Spanish court says jailed Catalan separatists can be sworn in to parliament

MADRID/BARCELONA  - Spain’s Supreme Court has ruled that five Catalan separatist leaders can leave prison to be sworn in as lawmakers next Tuesday but said it would not halt the trial over their role in Catalonia’s independence bid in 2017.

 

Oriol Junqueras, Josep Rull, Jordi Turull and Jordi Sanchez all won seats in the lower house of parliament in a national election on April 28. Raul Romeva, won an upper chamber seat.

The five are currently being held in custody on charges of rebellion, sedition and misuse of public funds relating to the 2017 independence referendum in Catalonia - which was deemed illegal by Spanish courts - and a subsequent unilateral declaration of independence. They deny the charges.

In its ruling issued on Tuesday, the court said it did not agree to their request for the trial to be suspended or for a grant of immunity.

Records from a collection
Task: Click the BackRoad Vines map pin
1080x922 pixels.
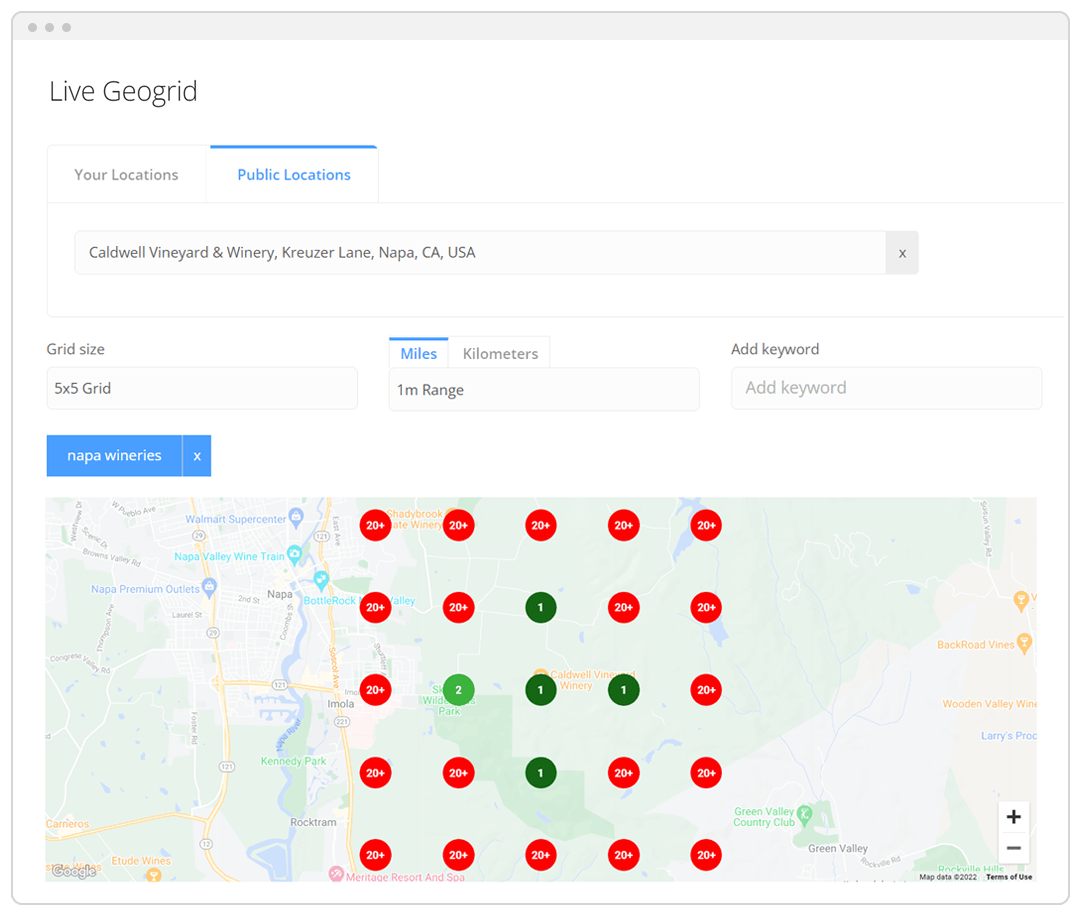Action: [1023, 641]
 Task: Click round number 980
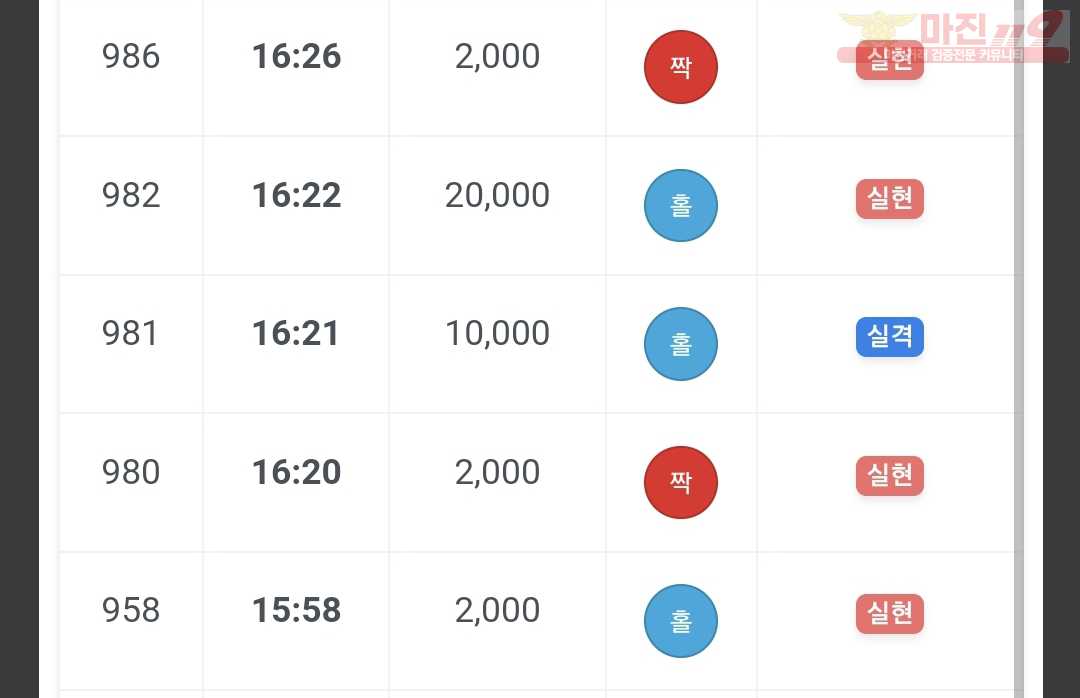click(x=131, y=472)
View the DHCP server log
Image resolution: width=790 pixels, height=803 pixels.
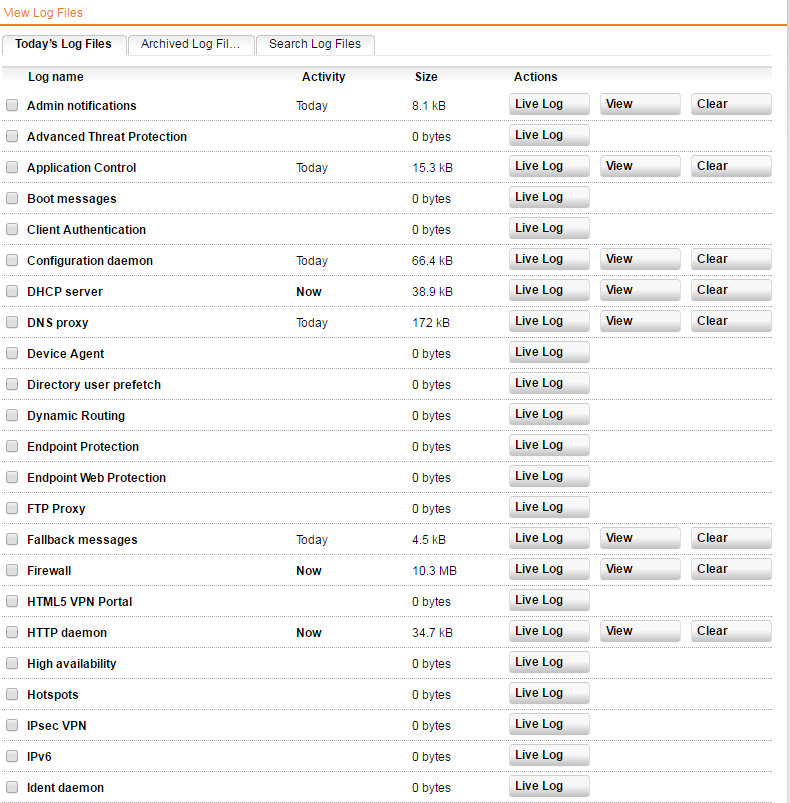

Exercise requirements »
A – In the article on the jailed Catalan separatists, what will the five leaders leave prison to do next Tuesday, and why does this apply to them? Answer in one to three sentences.
B – Extend the article on the jailed Catalan separatists, starting after its last sentence.
These entries are separate material and have no connection to the article on the jailed Catalan separatists.

Answers to the exercises »
A – They will leave prison to be sworn in as lawmakers. Junqueras, Rull, Turull and Sanchez won seats in the lower house of parliament in the national election on April 28, and Romeva won an upper chamber seat.

B –
It added that it “does not accept the request for freedom of Junqueras, Rull, Turull, Sanchez and Romeva but authorizes their release from prison on May 21 to attend the constituent meetings of Congress and Senate”.

Acting Prime Minister Pedro Sanchez’s Socialists won last month’s national election, but will still need the support of other parties plus at least one vote or abstention from Basque or Catalan nationalist parties.

The court ruling could lead to a difficult choice for the four jailed Catalan leaders in the lower house between giving up their seats to allow a party colleague to take their place and missing what could be the deciding vote on forming a government.

Sanchez, Rull and Turull, all belonging to Junts per Catalunya (Together for Catalonia), have ruled out giving up their seats, a party source said on Tuesday. Junqueras’s Esquerra Republicana de Catalunya (Republican Left of Catalonia) did not respond immediately to questions about its plans.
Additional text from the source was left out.